自身の現場経験をもとに、退職や労働問題に悩む方へ寄り添った支援を行う。
ここでは職場でモラハラ(モラルハラスメント)を受けてしまった場合の対処方法を説明します。
モラハラとは
モラハラとはモラルハラスメントの略語で、
相手に精神的ダメージを与えるために行われる嫌がらせやいじめ
のことです。
ちなみにモラルとは「道徳」や「倫理」の意味です。
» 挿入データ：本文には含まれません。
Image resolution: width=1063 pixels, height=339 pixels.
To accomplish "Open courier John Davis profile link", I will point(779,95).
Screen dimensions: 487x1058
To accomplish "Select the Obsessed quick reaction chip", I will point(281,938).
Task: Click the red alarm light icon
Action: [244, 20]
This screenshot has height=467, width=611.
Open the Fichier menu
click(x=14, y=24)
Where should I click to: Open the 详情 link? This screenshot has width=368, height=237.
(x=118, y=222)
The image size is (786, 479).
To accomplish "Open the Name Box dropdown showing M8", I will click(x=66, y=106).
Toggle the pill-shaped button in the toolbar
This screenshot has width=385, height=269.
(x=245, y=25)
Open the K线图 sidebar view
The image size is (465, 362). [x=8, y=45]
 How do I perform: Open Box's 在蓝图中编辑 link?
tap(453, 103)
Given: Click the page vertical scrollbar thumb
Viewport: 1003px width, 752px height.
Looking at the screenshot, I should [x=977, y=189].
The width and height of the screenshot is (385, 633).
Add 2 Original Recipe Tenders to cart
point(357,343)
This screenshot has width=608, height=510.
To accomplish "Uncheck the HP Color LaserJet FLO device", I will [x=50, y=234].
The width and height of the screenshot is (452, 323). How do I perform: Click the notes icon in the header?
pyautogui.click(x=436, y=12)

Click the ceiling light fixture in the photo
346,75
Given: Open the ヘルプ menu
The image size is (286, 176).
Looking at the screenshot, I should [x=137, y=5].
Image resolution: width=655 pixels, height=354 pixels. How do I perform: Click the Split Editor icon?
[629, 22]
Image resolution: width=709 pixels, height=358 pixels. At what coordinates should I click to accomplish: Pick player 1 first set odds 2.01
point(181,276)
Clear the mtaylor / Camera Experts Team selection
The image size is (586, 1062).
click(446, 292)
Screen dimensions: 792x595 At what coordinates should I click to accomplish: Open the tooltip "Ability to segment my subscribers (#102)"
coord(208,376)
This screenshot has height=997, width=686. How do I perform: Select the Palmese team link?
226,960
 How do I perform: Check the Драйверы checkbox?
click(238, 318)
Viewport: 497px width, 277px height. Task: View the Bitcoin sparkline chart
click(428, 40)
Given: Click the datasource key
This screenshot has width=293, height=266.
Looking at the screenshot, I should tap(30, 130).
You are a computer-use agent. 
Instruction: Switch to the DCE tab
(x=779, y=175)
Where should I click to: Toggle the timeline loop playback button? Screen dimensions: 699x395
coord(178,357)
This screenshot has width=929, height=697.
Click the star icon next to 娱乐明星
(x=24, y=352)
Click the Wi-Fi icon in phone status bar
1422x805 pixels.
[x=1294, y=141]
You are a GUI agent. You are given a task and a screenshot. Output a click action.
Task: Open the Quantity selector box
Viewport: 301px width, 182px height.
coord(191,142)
モラルハラスメントとは社会的な道徳や倫理に反する行為ということになります。
パワハラもモラハラと同様に、暴言を浴びせたり無視をするなどの行為が特徴です。
モラハラとパワハラとの違いは、加害者の立場の違いにあります。
自分の
上司や雇用者のように、立場の人間が加害者の場合はパワハラになります。
一方、モラハラでは加害者の立場が自分よりも上かどうかに関係なく、
同等の立場の人間が加害者の場合も含みます。
また、パワハラには暴力など肉体的にダメージを与える行為も含まれますが、モラハラには
暴力は含まれず、精神的な苦痛を伴う行為のみが対象となります。
モラハラは、はっきりとした定義がなく、何がモラハラに該当するのか曖昧な部分もあります。
ただし、
社会的常識に照らし合わせ、人の尊厳を傷つけるような言動はモラハラになる可能性が高い
でしょう。
職場で行われるモラハラの具体例には、次のようなものがあります。
・皆の前でわざと叱責をしたり暴言を浴びせる
・わざと仕事を与えない
・業務に必要な連絡をしない
・飲み会の参加を強要する
・容姿や人格について否定的なことを言う
・プライベートな事柄について過剰に干渉する
・家族や配偶者の悪口を言う
・無視をする
・周囲に悪口やネガティブな噂話を流す
・本人に聞こえるように悪口を言う
・相手の自尊心が損なわれるような見下した態度
これらのように、
職場での業務を進めるにあたり必要な範囲を逸脱した行為を繰り返し続けることは、モラハラ
になりえます。
モラハラの証拠を集める
モラハラを受けてしまった場合はまず、
モラハラを受けた場所、時間、モラハラをした人物、その内容を記録
しましょう。
さらに、後々の事実確認で大切になるので、
モラハラを受けた客観的な証拠を集めておきます。
具体的には、
・メールやメッセンジャーアプリなどの文章
・録音されたデータ
・業務命令などの通達
・日記などの記録
・他者の証言
・医師による診断書
などになります。
詳しくは「モラハラの証拠の集め方のポイントを詳しく解説」をご覧ください。
上司や会社の窓口に相談する
会社の上司や人事・労務など窓口になるところに相談
します。
コンプライアンスを遵守するような会社であれば、社員が受けているモラハラへの問題解決に前向きになるはずです。
モラハラをしている人物に注意してもらったり、何らかの処分を課してもらえる可能性もあります。
モラハラ加害者もしくは自分の配置転換も可能かもしれません。
外部の窓口に相談・通報する
会社内での解決が難しい場合、次のような
外部の相談窓口に相談あるいは通報
することができます。
・労働基準監督署
・総合労働相談コーナー
・労働相談ホットライン
・働く人の「こころの耳電話相談」
・労働組合
・弁護士
ほとんどの窓口が無料で相談できるので、気軽に連絡をするとよいでしょう。
詳しくは「労働法違反についての相談・通報先6選」をご覧ください。
退職を検討する
会社内部や外部の相談窓口を利用してもモラハラの問題が解決しなかったり、
心身が疲れて対応が困難な状況になってしまった場合は、退職も検討しましょう。
自身で退職の手続きを取ることが難しい場合には、
労働組合などを通じて会社に退職を伝える
ことも考えられます。
ただし、たとえ退職をするとしても、後で法的な手続きをすることも考え、
モラハラの証拠や記録はしっかりと保存しておきましょう。